The book does a good job of explaining some of the other features of Spring Security, detailing the myriad of options, trade-offs, and extension points. Reading the chapters on session fixation, remember-me, ACLs, I felt that I gained a good understanding on how they worked, how to configure them, and their trade-offs. The ACLs chapter was a bit overwhelming, but then that feature has been a bit of a mess since day 1. I have no plans on ever using JSF, so I skipped that section :-).
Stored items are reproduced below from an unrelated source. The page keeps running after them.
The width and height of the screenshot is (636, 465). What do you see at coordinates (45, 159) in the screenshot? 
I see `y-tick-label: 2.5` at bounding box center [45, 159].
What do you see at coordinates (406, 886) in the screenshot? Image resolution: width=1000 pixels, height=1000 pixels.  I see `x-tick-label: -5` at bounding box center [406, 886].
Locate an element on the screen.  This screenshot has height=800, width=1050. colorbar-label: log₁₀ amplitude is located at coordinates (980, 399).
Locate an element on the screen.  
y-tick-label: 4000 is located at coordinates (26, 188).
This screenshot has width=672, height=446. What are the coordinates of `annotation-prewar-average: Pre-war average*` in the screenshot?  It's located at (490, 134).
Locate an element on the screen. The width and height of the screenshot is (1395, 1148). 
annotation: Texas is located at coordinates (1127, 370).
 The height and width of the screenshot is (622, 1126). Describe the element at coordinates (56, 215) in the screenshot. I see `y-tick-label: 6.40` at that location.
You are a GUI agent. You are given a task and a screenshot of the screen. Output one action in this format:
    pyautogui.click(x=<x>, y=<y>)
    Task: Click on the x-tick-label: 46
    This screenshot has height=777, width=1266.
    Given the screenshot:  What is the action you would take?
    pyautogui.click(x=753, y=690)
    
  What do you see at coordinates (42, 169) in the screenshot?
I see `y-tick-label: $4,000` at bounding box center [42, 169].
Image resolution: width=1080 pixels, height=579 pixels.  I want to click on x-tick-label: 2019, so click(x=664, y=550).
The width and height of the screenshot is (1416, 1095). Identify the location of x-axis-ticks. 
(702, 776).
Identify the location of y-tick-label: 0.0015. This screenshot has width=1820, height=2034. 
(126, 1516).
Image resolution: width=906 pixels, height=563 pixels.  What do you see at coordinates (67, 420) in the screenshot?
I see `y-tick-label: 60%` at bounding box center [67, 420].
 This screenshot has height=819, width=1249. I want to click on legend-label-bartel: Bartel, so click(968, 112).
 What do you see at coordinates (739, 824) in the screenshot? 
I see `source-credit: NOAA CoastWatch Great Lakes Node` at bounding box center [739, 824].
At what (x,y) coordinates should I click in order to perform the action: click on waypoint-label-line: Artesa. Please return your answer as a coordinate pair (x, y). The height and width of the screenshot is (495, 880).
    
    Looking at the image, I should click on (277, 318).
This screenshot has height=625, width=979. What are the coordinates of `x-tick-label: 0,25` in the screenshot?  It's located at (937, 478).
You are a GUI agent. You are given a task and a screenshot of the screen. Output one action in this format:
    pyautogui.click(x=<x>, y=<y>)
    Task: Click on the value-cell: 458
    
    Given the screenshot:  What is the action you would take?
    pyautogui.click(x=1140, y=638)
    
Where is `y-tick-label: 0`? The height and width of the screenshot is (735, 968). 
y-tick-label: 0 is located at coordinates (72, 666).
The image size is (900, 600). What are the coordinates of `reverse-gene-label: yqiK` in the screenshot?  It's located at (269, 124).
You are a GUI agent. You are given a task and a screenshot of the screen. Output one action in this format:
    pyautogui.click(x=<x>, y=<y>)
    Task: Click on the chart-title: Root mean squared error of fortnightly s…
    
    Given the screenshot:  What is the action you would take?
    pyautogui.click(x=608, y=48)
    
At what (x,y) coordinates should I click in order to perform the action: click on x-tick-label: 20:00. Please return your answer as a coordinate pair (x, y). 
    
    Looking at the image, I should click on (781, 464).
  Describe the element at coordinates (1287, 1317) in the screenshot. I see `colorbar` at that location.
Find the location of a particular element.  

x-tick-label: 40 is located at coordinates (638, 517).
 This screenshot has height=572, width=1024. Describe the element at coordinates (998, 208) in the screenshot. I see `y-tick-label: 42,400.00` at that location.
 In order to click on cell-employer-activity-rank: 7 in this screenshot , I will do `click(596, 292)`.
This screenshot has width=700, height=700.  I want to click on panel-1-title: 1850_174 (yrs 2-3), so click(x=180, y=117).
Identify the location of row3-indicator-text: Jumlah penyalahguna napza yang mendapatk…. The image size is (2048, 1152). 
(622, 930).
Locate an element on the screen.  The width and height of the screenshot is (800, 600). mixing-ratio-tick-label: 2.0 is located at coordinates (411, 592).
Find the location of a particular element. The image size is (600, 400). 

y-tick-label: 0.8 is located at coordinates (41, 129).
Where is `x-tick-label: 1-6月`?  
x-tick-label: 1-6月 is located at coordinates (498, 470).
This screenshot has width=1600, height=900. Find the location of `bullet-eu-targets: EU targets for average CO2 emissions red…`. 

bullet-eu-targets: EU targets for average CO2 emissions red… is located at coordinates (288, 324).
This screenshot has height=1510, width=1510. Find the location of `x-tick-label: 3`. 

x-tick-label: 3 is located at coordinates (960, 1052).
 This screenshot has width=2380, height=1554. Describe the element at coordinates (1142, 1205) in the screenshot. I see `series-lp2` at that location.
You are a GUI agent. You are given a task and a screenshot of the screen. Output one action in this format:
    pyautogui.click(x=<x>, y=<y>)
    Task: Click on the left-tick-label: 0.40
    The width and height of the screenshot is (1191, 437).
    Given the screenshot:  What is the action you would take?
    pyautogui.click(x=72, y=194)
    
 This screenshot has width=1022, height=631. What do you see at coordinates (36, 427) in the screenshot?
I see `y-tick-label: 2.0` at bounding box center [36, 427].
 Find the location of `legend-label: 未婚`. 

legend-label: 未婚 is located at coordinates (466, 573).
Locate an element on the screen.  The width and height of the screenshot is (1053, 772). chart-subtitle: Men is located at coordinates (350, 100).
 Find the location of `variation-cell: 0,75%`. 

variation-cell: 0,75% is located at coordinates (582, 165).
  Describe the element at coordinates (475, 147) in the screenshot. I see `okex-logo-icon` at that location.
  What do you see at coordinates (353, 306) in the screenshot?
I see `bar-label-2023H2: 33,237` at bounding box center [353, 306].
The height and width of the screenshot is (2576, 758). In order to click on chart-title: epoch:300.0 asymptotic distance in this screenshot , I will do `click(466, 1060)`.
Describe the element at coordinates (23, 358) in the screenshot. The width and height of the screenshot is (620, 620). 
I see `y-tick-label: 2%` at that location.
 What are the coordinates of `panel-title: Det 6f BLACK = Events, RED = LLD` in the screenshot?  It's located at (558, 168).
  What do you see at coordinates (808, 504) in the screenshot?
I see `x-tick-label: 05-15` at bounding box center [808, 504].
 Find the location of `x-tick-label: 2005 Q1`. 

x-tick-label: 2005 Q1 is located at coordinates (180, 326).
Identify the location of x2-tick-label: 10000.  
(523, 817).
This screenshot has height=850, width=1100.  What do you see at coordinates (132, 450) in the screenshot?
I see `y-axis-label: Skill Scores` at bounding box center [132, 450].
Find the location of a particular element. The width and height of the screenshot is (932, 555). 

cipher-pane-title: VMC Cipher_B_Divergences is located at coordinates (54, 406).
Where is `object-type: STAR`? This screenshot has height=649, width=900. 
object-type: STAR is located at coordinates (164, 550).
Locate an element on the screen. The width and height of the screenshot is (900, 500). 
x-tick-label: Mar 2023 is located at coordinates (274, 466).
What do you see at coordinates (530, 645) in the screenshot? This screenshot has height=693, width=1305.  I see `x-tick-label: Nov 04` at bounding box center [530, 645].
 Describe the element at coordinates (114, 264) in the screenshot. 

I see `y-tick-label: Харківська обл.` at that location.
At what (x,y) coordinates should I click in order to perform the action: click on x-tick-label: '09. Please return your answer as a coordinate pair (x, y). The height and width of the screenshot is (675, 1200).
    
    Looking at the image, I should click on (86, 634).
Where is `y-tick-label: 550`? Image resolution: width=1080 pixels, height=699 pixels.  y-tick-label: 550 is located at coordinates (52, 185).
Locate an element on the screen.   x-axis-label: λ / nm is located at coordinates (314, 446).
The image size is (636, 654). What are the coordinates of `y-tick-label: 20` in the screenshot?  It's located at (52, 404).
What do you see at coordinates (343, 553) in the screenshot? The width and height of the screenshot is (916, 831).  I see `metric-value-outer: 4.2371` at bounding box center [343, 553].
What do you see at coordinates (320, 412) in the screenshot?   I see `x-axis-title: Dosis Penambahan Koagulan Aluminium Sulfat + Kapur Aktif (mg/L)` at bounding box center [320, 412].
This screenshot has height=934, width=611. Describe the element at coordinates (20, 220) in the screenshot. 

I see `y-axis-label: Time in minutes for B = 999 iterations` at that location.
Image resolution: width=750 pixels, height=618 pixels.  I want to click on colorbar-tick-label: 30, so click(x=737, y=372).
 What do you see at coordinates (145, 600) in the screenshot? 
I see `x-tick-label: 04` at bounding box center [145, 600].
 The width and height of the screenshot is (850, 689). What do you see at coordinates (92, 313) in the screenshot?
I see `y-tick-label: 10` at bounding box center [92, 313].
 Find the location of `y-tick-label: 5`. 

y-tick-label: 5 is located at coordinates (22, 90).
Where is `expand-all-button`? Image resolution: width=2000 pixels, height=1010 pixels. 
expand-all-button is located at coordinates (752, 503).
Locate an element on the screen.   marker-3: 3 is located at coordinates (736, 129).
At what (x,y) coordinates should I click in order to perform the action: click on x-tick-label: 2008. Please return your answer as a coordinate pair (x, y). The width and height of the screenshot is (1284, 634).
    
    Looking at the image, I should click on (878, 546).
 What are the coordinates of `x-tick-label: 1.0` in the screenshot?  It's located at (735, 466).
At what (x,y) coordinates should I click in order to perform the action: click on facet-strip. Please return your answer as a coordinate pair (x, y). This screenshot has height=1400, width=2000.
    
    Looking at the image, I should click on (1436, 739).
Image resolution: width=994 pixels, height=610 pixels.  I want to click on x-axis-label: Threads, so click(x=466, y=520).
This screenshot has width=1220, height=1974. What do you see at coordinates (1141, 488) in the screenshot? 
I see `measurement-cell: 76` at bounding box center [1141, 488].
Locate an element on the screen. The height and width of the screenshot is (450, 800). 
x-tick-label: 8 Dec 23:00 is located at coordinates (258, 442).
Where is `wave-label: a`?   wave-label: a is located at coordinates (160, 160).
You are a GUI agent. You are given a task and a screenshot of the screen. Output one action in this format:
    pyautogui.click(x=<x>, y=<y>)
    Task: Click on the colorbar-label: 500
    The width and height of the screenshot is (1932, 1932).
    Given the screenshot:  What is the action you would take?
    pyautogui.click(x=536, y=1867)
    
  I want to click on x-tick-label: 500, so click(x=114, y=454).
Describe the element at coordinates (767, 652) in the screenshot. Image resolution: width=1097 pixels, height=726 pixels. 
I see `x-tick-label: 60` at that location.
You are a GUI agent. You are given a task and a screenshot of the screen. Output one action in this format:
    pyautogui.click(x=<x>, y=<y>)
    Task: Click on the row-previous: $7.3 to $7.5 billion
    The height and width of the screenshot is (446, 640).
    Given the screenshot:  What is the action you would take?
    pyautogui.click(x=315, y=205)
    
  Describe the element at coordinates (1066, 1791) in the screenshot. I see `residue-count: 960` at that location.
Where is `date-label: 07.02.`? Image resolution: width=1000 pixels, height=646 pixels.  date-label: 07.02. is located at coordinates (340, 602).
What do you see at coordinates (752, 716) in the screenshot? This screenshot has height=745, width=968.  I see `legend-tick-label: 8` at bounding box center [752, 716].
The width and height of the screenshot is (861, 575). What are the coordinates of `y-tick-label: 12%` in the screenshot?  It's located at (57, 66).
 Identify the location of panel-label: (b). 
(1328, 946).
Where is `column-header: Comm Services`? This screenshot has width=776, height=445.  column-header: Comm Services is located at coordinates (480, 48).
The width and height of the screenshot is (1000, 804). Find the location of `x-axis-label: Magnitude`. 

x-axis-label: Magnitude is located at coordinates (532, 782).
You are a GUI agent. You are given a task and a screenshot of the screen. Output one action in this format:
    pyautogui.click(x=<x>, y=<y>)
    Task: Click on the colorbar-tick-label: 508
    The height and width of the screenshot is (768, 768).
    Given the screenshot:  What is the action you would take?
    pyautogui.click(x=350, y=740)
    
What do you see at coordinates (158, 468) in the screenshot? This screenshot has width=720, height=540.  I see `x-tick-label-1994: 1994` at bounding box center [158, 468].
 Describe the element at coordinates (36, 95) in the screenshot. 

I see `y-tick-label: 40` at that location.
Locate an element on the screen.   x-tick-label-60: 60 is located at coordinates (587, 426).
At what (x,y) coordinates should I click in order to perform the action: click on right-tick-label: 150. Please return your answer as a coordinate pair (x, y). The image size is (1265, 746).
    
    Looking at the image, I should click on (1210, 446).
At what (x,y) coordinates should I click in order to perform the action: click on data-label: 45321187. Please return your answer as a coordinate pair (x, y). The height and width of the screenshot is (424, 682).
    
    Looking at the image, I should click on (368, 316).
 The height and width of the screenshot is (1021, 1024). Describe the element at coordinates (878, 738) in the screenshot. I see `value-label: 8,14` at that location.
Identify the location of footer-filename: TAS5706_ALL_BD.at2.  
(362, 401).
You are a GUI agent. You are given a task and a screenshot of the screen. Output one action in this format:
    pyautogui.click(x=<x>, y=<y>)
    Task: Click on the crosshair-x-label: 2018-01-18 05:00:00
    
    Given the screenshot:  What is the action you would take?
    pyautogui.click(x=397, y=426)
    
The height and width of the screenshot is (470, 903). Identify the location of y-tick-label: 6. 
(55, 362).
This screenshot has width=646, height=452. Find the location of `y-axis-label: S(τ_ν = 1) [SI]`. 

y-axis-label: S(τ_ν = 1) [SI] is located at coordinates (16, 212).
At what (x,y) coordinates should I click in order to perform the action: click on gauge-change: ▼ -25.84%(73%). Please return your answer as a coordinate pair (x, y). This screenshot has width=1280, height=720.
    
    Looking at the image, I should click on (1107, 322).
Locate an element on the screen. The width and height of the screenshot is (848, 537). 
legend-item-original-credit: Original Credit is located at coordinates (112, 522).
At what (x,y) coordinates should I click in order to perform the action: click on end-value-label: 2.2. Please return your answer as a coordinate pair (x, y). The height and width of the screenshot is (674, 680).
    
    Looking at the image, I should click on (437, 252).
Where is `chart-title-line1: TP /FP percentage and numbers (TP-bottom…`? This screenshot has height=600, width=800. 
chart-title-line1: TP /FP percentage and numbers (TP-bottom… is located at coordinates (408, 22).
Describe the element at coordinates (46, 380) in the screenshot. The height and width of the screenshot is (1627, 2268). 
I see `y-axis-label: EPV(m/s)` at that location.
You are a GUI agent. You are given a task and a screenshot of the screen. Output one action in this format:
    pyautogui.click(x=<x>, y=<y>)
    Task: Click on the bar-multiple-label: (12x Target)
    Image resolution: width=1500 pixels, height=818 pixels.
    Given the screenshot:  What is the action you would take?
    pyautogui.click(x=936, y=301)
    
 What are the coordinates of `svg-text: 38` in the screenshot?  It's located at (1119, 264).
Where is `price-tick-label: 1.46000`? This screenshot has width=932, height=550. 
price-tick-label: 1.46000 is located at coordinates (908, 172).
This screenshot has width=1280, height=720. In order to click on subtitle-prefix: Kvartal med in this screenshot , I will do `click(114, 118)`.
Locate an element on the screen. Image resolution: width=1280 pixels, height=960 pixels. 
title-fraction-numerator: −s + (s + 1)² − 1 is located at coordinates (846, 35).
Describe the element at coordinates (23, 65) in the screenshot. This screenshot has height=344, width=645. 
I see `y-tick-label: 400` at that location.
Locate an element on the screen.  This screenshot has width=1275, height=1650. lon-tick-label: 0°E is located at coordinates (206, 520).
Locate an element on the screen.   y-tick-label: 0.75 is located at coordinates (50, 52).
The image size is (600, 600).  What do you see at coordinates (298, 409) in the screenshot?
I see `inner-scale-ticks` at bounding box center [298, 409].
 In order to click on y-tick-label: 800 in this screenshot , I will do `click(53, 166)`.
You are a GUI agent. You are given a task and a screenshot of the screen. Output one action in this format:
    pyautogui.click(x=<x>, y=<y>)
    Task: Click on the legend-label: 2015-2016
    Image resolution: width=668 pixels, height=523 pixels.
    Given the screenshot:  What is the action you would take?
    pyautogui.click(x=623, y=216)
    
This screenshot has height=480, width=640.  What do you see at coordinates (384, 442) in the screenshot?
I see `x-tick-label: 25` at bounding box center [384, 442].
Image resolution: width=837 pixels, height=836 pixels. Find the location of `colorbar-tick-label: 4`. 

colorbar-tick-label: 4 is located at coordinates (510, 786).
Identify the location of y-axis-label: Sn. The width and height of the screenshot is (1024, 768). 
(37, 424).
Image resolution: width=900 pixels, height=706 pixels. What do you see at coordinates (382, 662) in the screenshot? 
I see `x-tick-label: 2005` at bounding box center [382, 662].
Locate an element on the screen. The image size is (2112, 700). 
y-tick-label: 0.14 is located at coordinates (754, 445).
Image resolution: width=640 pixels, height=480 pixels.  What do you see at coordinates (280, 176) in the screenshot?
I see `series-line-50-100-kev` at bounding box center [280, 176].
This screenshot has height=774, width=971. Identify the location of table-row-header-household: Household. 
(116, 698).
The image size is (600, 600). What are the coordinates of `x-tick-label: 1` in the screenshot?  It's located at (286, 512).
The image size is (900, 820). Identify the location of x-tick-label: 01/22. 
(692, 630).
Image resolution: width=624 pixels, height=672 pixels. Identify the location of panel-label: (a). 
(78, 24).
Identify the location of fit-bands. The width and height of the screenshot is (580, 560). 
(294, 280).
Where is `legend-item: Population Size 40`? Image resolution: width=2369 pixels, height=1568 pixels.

The one thing that did disappoint me on the book was that if you were a previous owner of the Spring Security 3 book, I didn’t see much to make you want to go out and purchase this new book. I didn’t find the appendix in the back of the book to be a compelling enough reason.

Pros:

  • In-depth coverage of each Spring Security topic, providing an overview, architecture, and configuration
  • The details can help you make relevant/educated decisions beyond just Spring Security configuration

Cons:

  • Formatting issues in Kindle edition
  • Sometimes the information is too overwhelming/irrelevant to learning Spring Security; could Google/Bing it if really wanted more information
  • No compelling reason for Spring Security 3 owners to upgrade that I could see

Bottom line: if the Spring Security 3.1 reference guide published by SpringSource is not cutting it for you or you need some basic guidance on authentication/authorization techniques, this is probably your best choice. If you’ve already got an infrastructure in place, and you just need some basic copy/pasting of configuration, then this may be overkill.